MySQL Bugs: #45694: Deadlock in replicated statement is not retried

Bug #45694	Deadlock in replicated statement is not retried
Submitted:	24 Jun 2009 7:04	Modified:	16 Sep 2009 10:11
Reporter:	Jesper Wisborg Krogh	Email Updates:
Status:	Closed	Impact on me:	None
Category:	MySQL Server: Replication	Severity:	S2 (Serious)
Version:	5.0.77, 5.0 5.1, azalea bzr	OS:	Linux
Assigned to:	Alfranio Tavares Correia Junior	CPU Architecture:	Any
Tags:	deadlock, innodb, replication

Description:
If a statement replicates and is rolled back due to a deadlock on the slave, it is not always retried even with slave_transaction_retries set.

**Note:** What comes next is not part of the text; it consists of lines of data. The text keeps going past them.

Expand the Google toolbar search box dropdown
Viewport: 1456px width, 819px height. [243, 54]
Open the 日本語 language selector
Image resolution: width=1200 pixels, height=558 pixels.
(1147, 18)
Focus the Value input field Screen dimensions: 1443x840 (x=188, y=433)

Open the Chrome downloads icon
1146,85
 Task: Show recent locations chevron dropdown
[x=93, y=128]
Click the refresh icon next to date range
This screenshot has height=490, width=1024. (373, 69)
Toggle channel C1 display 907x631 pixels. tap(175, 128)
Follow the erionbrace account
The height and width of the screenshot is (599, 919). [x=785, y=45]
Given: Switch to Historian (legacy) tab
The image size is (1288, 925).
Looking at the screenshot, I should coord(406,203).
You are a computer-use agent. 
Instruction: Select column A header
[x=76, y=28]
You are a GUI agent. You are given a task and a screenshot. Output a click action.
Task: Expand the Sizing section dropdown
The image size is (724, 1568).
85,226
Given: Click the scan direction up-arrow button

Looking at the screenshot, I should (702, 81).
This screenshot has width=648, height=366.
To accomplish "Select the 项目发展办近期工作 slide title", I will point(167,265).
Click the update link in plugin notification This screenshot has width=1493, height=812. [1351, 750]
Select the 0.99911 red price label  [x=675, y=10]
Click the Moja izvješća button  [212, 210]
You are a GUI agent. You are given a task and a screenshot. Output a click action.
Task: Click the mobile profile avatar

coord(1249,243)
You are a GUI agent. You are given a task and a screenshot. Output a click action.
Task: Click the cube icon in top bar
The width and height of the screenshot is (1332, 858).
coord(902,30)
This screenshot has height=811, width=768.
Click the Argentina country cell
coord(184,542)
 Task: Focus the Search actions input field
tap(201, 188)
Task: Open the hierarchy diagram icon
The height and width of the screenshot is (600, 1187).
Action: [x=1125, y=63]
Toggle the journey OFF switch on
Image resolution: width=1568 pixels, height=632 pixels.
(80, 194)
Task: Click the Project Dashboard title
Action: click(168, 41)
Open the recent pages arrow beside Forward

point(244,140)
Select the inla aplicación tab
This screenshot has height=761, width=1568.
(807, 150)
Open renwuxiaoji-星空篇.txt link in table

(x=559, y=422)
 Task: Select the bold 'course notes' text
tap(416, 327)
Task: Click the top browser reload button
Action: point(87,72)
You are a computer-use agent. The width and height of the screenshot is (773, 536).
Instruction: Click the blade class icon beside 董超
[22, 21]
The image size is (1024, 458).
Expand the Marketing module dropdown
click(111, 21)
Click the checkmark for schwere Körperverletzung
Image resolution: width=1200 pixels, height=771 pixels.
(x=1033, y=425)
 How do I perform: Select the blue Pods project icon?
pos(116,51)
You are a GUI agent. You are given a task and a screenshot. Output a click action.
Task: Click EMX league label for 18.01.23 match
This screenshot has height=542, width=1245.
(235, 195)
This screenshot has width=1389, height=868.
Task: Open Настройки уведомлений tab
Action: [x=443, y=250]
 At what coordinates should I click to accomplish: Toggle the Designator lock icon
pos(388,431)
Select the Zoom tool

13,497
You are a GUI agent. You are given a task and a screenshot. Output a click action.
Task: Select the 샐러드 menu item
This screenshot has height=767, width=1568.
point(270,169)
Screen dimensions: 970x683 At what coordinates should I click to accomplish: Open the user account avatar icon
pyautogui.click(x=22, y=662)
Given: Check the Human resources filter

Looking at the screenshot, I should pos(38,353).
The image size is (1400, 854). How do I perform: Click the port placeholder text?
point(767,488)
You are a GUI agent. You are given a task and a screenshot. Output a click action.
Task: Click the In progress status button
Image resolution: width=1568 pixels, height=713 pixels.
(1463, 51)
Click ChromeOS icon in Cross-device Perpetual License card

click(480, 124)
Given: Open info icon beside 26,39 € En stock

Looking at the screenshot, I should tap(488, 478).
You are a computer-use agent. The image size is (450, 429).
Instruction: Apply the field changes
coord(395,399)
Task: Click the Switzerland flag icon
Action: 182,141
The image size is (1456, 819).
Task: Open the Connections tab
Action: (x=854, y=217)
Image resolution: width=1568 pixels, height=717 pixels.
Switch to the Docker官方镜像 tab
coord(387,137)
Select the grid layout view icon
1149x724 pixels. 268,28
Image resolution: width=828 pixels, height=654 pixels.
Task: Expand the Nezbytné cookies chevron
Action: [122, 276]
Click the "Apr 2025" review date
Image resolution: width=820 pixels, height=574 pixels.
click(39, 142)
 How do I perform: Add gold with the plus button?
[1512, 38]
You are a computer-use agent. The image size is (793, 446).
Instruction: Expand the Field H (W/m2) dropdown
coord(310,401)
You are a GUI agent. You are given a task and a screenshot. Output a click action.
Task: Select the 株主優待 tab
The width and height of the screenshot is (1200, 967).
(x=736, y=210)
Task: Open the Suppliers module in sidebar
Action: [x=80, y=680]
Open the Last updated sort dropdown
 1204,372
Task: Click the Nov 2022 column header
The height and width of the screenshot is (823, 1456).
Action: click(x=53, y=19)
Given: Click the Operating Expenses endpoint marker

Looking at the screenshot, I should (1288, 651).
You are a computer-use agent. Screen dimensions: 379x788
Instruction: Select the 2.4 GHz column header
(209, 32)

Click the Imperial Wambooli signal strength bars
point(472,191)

With the attached example the deadlock causes replication to stop with the error message:

Error 'Deadlock found when trying to get lock; try restarting transaction' on query. Default database: 'test'. Query: 'UPDATE deadlock1 SET id = id + 1'

The output from the mysql error log on the slave:

090624 16:35:42 [ERROR] Slave: Error 'Deadlock found when trying to get lock; try restarting transaction' on query. Default database: 'test'. Query: 'UPDATE deadlock1 SET id = id + 1', Error_code: 1213
090624 16:35:42 [ERROR] Error running query, slave SQL thread aborted. Fix the problem, and restart the slave SQL thread with "SLAVE START". We stopped at log 'bin-update-log.000032' position 72470

The issue seems to show up when the deadlock involves two different indexes on the same table. From SHOW ENGINE INNODB STATUS:

------------------------
LATEST DETECTED DEADLOCK
------------------------
090624 16:35:42
*** (1) TRANSACTION:
TRANSACTION 0 257053, ACTIVE 3 sec, process no 26673, OS thread id 1080613184 updating or deleting
mysql tables in use 2, locked 2
LOCK WAIT 5 lock struct(s), heap size 1216, undo log entries 2
MySQL thread id 120, query id 2540 Updating
UPDATE deadlock2 SET somekey = somekey + 1 WHERE id = 1
*** (1) WAITING FOR THIS LOCK TO BE GRANTED:
RECORD LOCKS space id 4487 page no 4 n bits 72 index `somekey` of table `test/deadlock2` trx id 0 257053 lock_mode X locks rec but not gap waiting
Record lock, heap no 2 PHYSICAL RECORD: n_fields 2; compact format; info bits 0
 0: len 1; hex 01; asc  ;; 1: len 1; hex 01; asc  ;;

*** (2) TRANSACTION:
TRANSACTION 0 257054, ACTIVE 3 sec, process no 26673, OS thread id 1170024768 starting index read, thread declared inside InnoDB 500
mysql tables in use 1, locked 1
5 lock struct(s), heap size 1216, undo log entries 3
MySQL thread id 113, query id 2541 localhost root statistics
SELECT * FROM deadlock2 WHERE id = 1 FOR UPDATE
*** (2) HOLDS THE LOCK(S):
RECORD LOCKS space id 4487 page no 4 n bits 72 index `somekey` of table `test/deadlock2` trx id 0 257054 lock mode S locks rec but not gap
Record lock, heap no 2 PHYSICAL RECORD: n_fields 2; compact format; info bits 0
 0: len 1; hex 01; asc  ;; 1: len 1; hex 01; asc  ;;

*** (2) WAITING FOR THIS LOCK TO BE GRANTED:
RECORD LOCKS space id 4487 page no 3 n bits 72 index `PRIMARY` of table `test/deadlock2` trx id 0 257054 lock_mode X locks rec but not gap waiting
Record lock, heap no 2 PHYSICAL RECORD: n_fields 4; compact format; info bits 0
 0: len 1; hex 01; asc  ;; 1: len 6; hex 00000003ec1d; asc       ;; 2: len 7; hex 00000008b61b62; asc       b;; 3: len 1; hex 02; asc  ;;

*** WE ROLL BACK TRANSACTION (1)

How to repeat:
Using the attached file, setup the tables. Then execute the statement for node 1. As soon as that finishes switch to the other node and run the statements for node 2. The deadlock should occur.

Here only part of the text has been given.